**Tasks**
1. Copy out the stretch of the Coachella article from "Everyone has an" through "not like it.".
2. Carry on writing the article about Reggie Watts and Coachella, starting right after its last sentence.

**Passage provided**
Rich Fury/Getty Images

|Rich Fury/Getty Images

Everyone has an opinion on Coachella. You don't need to actually go to Coachella to have an opinion about Coachella, whether you hold the position that it's a fun cultural moment or that it's a sign of our inexorable slide toward corporate rot. Maybe it's both! (The one time I went, a decade ago, I had a pretty good time.) This year's first Coachella weekend is in the books, and the next one kicks off in two days. That means lots of opinions are flying around, and one of them comes from Reggie Watts, the comedian and musician. Watts has been onstage at Coachella more than once. He does not like it.

In a series of Instagram slides, Watts lays out all the reasons that he thinks Coachella sucks:

I've been to Coachella a handful of times now, and while the scale is impressive, the soul feels increasingly absent. The experience is confusing and impersonal -- checkpoint after checkpoint, wristband logic puzzles, security everywhere. Most people on the grounds move like walking credit cards, pinging from one branded experience to the next.

**Dataset extract**
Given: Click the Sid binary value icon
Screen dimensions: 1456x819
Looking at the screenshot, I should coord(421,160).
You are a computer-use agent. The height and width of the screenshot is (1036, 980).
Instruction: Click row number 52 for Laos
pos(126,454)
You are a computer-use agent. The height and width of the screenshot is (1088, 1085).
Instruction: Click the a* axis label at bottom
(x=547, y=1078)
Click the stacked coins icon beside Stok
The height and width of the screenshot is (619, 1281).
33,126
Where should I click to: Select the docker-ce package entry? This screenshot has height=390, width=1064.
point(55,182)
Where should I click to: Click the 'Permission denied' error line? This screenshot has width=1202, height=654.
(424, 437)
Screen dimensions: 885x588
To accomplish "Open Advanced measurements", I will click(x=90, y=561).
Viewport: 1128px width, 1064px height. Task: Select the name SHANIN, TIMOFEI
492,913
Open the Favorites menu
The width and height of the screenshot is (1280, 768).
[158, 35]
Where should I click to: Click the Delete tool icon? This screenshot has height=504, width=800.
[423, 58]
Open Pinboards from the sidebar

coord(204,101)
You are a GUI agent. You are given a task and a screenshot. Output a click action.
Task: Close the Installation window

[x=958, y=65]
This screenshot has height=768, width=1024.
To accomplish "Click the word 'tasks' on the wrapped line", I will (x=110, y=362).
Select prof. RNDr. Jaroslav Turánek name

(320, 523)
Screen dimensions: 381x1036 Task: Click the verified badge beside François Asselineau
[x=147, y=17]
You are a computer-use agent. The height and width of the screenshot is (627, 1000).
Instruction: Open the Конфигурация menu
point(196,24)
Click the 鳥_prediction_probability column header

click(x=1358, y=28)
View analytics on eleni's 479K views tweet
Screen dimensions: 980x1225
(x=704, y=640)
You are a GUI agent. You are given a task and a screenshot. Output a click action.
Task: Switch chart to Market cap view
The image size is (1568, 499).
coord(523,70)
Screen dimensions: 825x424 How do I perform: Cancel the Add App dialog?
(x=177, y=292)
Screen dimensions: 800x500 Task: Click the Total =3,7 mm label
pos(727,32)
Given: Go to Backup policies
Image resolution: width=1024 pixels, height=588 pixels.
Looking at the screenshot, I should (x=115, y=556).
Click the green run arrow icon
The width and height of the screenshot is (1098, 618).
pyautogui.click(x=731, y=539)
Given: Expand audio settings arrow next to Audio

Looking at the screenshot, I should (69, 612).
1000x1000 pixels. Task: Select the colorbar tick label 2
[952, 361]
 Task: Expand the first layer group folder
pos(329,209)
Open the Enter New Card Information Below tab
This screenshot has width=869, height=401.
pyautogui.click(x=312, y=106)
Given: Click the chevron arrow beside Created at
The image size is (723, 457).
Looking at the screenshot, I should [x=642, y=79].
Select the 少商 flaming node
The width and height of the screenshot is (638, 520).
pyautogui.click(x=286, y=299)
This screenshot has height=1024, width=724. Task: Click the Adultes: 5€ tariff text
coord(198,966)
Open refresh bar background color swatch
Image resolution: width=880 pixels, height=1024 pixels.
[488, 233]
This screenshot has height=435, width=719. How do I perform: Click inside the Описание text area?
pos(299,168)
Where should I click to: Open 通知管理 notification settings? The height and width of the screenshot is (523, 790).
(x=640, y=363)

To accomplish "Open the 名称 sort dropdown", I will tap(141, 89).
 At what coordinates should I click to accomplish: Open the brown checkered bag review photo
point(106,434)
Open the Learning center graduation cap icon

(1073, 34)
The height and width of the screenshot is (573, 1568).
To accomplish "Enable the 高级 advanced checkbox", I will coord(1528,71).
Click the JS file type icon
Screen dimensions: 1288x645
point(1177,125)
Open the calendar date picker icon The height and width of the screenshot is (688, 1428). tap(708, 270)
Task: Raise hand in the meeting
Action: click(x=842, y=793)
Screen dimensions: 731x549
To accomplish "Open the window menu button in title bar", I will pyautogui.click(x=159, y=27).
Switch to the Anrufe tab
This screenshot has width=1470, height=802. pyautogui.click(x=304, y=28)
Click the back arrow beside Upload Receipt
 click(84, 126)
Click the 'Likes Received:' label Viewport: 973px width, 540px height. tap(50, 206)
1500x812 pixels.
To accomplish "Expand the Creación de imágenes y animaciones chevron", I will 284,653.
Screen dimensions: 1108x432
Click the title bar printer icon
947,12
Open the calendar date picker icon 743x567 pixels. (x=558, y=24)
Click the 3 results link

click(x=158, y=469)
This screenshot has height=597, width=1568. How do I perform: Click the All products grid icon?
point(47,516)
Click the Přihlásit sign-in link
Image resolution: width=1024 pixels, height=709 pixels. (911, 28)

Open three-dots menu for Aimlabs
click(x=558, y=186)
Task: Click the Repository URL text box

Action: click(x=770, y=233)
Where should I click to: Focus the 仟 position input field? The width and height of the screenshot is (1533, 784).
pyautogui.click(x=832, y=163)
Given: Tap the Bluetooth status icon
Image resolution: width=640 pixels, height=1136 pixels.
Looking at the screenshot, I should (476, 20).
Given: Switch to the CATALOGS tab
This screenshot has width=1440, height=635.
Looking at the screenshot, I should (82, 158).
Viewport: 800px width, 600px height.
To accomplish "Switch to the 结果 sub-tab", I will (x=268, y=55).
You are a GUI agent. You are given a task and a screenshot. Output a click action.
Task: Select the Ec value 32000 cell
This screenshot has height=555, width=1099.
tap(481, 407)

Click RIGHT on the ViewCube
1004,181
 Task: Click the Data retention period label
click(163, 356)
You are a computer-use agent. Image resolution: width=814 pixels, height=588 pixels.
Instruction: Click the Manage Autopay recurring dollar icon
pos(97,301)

**Your written answers**
1.
Everyone has an opinion on Coachella. You don't need to actually go to Coachella to have an opinion about Coachella, whether you hold the position that it's a fun cultural moment or that it's a sign of our inexorable slide toward corporate rot. Maybe it's both! (The one time I went, a decade ago, I had a pretty good time.) This year's first Coachella weekend is in the books, and the next one kicks off in two days. That means lots of opinions are flying around, and one of them comes from Reggie Watts, the comedian and musician. Watts has been onstage at Coachella more than once. He does not like it.

2.
There's no real sense of love coming from the festival toward the people. No care. No reverence. Just vibes curated for influencer culture. You'll catch glimpses of something real -- an artist pouring their heart out on stage, a sudden wave of connection -- but those moments are fleeting. They're easily lost in the chaos, buried beneath the logistics, the brand activations, the overpriced everything.

And then there's the waste -- plastic, garbage, trash in the desert wind. Leaving is especially grim. You're navigating dust storms, people hustling to buy your wristband, and a general sense that it was all a transaction, not a shared experience. If you've got asthma or care about your breathing, bring a mask. Seriously.

There are better ways to do this. There are independent festivals run by people who give a shit -- about the music, the artists, the fans, the land. They treat performers with care and build environments where real communities can take root. That's where the magic is. That's what's worth supporting.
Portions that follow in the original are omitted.